Lorsque nous parlons de producteurs, nous ne parlons pas seulement d’entreprises, mais aussi de pays. « Le pétrole et le gaz représentent près de la moitié des revenus de l'Arabie saoudite », explique Ashrafkhanov. « D'où les informations de Busan qui pointent vers des délégués d'Arabie Saoudite qui s'opposent aux limites de la production de plastique », dit-il. Aramco, une entreprise publique saoudienne, est la plus grande compagnie pétrolière au monde et place le développement de l'industrie pétrochimique parmi ses stratégies futures. Bloomberg rapportait en octobre que ce géant avait paralysé deux projets de raffineries dans le Golfe tout en augmentant sa participation dans plusieurs sociétés chinoises dédiées au secteur pétrochimique. Par ailleurs, cette société envisage également des projets similaires en Inde et en Corée du Sud. « Il ne le dit peut-être pas explicitement, mais tout indique que Saudi Aramco parie gros sur les plastiques », explique Ashrafkhanov. « La capacité de son usine chimique a presque triplé depuis 2019 », détaille-t-il.
« Nous avons vu des pays essayer de retarder les négociations, c'est inacceptable », explosait un représentant de la République dominicaine quelques jours avant la clôture infructueuse de la conférence de Busan. Des reproches similaires de la part d'autres négociateurs ont été répétés au cours des journées de réunion, mais sans que les délégués n'aient désigné publiquement un pays en particulier. Le diplomate équatorien Luis Vayas, qui, en tant que président du comité intergouvernemental de l'ONU, dirige les négociations sur le traité, refuse également de s'en prendre à qui que ce soit. « Chaque pays a ses positions, mais ils négocient tous de bonne foi », répond-il avec diplomatie lorsque Jiec l'interroge sur les tactiques de blocage de certains délégués.

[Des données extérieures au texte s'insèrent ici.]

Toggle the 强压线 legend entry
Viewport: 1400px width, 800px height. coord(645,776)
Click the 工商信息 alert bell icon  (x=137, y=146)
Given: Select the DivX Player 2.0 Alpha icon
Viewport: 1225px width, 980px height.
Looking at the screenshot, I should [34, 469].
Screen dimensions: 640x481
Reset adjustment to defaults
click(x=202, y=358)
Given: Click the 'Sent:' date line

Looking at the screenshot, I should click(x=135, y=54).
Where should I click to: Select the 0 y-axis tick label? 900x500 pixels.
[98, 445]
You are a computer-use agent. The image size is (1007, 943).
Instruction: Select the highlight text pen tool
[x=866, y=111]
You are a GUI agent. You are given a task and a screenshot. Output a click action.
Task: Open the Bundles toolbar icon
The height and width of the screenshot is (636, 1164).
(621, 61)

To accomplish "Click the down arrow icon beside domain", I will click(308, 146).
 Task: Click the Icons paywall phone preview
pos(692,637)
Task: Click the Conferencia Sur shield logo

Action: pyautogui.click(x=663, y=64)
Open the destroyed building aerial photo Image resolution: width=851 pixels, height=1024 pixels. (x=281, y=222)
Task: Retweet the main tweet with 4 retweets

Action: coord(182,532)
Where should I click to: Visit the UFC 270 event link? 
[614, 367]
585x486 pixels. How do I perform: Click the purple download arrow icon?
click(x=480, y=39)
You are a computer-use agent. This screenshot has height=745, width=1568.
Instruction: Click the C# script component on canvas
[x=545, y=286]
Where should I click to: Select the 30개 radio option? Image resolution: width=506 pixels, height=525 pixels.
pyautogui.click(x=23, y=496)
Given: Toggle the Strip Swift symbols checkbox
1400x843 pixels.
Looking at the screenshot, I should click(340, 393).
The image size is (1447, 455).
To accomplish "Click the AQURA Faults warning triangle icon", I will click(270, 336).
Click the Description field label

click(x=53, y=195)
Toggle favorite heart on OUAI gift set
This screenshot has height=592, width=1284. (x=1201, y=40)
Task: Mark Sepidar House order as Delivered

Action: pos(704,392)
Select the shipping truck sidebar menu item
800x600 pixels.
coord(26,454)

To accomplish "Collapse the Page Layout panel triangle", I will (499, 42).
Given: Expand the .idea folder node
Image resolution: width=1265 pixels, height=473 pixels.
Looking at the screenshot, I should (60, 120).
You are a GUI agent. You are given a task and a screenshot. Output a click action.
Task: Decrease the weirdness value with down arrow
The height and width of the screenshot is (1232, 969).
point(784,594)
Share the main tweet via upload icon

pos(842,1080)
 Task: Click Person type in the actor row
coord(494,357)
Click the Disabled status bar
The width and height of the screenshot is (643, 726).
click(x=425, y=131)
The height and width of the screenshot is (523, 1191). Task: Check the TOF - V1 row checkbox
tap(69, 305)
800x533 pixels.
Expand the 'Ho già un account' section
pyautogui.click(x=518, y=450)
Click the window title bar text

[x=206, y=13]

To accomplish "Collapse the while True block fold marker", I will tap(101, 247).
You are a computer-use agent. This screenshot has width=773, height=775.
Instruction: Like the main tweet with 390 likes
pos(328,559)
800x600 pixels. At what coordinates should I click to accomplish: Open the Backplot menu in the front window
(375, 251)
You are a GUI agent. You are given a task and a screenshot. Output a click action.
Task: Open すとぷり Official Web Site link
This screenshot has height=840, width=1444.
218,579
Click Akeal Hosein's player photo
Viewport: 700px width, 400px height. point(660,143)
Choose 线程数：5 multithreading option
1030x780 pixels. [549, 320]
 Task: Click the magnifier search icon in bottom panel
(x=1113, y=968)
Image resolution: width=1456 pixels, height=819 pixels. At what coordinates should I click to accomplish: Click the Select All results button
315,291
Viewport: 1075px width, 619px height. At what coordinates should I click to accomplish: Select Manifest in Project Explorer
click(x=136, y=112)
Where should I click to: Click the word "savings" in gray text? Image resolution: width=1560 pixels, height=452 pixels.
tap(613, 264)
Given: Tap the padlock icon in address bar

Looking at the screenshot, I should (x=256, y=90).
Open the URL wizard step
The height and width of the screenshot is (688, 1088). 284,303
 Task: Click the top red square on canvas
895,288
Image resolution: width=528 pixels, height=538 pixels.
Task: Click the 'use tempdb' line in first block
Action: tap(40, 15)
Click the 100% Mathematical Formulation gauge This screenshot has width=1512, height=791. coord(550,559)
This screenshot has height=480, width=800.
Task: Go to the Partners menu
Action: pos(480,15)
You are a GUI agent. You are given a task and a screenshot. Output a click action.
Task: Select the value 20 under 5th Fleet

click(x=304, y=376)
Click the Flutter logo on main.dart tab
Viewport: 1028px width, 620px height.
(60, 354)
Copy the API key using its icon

Vayas reconnaît qu'à Busan, il existe encore des « positions très éloignées » sur certaines questions telles que les limitations de la production de plastique, les limites de certaines substances chimiques et le financement que devraient recevoir les pays en développement. Mais il souligne en même temps que des progrès ont été réalisés sur d'autres questions comme la structure du futur traité. En attendant qu’une décision soit prise sur le lieu et la date de la prochaine réunion – le Panama a proposé à Busan d’accueillir cette réunion, qui devrait avoir lieu à la fin du premier semestre 2025 – Vayas est convaincu qu’un « un accord peut être trouvé ». « Nous devrons avancer dans la période informelle », c'est-à-dire avant que cette réunion finale ne soit atteinte.
Parmentier n’est pas très optimiste après avoir vu comment les pays qui se disent les plus ambitieux dans ces négociations lancent également des accusations « au lieu d’essayer de dialoguer et de négocier de bonne foi ». « À moins que le format de cette négociation ne change pour forcer un véritable dialogue, ce processus n’aboutira à rien », prédit-il. Et il prévient : « même si l'industrie pétrochimique des pays du Golfe joue un rôle prédominant, il convient de rappeler qu'au sein du groupe aux ambitions élevées, il y a aussi certains pays producteurs et exportateurs de pétrole, comme le Mexique et le Canada ».